El padre del Rey, depositario de los valores históricos de la Monarquía española, y el rey don Juan Carlos, instaurado por Franco, observaban un comportamiento aparentemente distinto en un asunto de la envergadura del proyecto de fusión Banesto-Central. En el caso de don Juan se daba, además, la circunstancia de que Luis Ussía, conde de los Gaitanes y grande de España, su hombre de confianza por excelencia, con quien consumió muchos años de su vida, pertenecía al Consejo del banco que presidía el ladino Alfonso Escámez y, por ello mismo, no profesaba simpatía alguna por el modo y manera con el que los Albertos planearon su ataque a uno de los más importantes bancos españoles. Luis siempre tuvo claro el trasfondo político de la operación y en nuestras conversaciones con don Juan insistíamos en ello, no para solicitar de él ningún tipo de actuación concreta (que además le habría resultado imposible), sino para que no perdiera de vista el territorio tan peligroso en el que se movían los Albertos y en el que pretendían que penetrara el Rey.
El comportamiento aparente del Rey me producía tristeza. Quizá esa apariencia no fuera ajena a la personalidad propia de quien en aquellos días ostentaba la jefatura de la Casa de Su Majestad, el general Sabino Fernández Campo.

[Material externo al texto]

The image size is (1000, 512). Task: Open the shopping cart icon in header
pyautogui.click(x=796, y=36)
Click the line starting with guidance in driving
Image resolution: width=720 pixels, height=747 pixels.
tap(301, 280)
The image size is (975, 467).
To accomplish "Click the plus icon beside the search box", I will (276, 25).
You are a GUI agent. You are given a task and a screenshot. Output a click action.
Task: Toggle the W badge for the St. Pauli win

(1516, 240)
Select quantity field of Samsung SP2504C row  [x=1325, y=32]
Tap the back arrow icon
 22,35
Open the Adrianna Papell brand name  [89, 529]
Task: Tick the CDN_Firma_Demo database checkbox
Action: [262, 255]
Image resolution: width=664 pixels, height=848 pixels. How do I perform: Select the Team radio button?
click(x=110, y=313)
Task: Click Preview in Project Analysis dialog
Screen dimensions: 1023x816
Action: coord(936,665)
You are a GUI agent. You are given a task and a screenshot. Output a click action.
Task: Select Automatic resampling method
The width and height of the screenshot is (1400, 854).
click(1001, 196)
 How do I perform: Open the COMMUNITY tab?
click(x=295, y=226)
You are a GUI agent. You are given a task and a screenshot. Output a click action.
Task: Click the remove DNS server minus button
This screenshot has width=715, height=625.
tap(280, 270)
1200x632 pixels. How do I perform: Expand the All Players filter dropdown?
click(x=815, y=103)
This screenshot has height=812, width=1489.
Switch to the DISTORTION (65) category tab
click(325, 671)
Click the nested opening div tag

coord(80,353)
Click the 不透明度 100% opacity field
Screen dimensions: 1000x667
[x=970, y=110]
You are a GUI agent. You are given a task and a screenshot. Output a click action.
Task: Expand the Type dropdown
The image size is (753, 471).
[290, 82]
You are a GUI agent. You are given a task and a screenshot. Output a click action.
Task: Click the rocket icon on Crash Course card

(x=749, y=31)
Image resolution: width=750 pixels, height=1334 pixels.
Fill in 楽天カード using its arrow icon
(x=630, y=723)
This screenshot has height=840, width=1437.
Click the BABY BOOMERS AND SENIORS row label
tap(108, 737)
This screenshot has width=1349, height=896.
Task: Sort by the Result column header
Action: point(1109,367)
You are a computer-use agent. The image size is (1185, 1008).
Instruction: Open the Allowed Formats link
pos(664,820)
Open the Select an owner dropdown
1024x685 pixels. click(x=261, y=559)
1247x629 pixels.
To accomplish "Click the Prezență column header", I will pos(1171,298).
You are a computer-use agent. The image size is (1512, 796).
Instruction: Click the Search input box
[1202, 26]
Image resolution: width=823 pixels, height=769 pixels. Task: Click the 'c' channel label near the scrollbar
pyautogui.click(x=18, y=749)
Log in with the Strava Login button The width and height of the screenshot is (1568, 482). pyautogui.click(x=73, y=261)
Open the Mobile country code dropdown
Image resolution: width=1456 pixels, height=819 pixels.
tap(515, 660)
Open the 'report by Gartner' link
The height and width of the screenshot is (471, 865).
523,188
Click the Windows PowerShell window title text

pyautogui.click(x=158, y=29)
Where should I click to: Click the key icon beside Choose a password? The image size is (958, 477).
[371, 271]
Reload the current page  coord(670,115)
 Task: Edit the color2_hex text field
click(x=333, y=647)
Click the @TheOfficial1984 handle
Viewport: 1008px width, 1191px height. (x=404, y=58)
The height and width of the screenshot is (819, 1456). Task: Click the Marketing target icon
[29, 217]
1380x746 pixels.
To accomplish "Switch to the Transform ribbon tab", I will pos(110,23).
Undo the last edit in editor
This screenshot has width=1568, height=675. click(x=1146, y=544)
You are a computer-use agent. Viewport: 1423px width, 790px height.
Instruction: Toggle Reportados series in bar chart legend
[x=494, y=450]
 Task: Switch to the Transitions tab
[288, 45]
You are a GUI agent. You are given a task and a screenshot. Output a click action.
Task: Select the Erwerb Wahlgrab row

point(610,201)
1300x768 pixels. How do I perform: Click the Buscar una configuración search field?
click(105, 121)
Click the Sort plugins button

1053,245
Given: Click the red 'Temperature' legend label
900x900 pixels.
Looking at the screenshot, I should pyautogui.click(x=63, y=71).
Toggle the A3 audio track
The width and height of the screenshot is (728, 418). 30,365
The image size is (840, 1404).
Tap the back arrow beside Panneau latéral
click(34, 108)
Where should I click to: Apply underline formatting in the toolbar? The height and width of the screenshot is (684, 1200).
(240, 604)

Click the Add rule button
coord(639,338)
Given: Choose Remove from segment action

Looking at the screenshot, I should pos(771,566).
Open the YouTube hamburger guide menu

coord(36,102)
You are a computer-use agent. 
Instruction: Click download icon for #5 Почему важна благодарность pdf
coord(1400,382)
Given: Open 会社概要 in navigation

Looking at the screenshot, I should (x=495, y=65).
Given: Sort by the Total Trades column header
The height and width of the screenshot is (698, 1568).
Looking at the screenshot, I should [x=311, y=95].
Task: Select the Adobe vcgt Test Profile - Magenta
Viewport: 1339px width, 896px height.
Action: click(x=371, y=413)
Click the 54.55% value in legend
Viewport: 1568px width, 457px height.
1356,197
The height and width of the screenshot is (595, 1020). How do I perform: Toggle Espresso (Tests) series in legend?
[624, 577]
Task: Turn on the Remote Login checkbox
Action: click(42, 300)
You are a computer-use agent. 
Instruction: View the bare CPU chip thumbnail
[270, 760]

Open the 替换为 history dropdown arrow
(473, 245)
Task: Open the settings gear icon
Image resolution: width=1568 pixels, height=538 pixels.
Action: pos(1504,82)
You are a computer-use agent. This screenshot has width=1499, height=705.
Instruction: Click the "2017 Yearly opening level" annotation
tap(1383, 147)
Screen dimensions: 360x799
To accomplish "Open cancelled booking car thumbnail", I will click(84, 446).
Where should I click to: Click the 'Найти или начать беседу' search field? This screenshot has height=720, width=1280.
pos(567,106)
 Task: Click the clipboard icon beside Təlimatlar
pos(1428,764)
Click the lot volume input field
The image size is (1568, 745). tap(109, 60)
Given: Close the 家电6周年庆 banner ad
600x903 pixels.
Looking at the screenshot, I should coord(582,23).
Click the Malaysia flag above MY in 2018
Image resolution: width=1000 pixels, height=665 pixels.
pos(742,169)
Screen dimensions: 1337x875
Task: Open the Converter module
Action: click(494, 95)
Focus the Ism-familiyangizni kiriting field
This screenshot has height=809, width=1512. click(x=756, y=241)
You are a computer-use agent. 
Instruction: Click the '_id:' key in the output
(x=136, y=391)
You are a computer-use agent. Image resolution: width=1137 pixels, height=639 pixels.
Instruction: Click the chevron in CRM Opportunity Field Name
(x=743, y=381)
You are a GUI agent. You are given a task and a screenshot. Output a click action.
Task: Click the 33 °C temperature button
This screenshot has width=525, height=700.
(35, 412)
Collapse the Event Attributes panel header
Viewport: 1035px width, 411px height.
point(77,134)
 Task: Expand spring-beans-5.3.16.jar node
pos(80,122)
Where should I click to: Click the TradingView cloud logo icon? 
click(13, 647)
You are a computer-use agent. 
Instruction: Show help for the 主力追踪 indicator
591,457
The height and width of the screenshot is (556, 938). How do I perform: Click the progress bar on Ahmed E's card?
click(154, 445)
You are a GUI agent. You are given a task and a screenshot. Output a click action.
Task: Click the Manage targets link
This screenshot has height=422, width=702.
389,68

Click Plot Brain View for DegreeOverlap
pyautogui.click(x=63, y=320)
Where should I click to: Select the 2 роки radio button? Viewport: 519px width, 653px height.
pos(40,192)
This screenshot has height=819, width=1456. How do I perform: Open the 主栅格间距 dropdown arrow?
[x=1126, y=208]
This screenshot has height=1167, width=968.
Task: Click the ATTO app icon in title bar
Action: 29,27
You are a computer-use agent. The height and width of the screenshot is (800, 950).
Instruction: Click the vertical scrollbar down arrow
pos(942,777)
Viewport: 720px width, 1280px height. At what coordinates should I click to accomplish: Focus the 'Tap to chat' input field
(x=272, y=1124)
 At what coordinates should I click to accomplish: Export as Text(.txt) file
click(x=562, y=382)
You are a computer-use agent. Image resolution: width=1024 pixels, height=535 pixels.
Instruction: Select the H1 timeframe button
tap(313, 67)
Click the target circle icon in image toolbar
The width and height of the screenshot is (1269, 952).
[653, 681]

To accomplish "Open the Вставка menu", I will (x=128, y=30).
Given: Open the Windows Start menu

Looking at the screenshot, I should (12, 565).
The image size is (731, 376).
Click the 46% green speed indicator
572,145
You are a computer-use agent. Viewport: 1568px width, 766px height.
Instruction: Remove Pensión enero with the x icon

Don Juan siguió impenitente tratando de destruir las imágenes mentales que otros habían creado en el Rey sobre mí. Lo consiguió. Aquel día en el que subí a firmar los documentos de apertura de relaciones bancarias con Banesto por su majestad el Rey me sentí bien. Su abuelo, don Alfonso XIII, fue cuentacorrentista de nuestro banco y la tarjeta con su firma permanece viva enmarcada en plata, con una frase que siempre me encantó; dentro de la casilla destinada al «reconocimiento de firma» se escribió con letras de una caligrafía cuidada: «innecesario».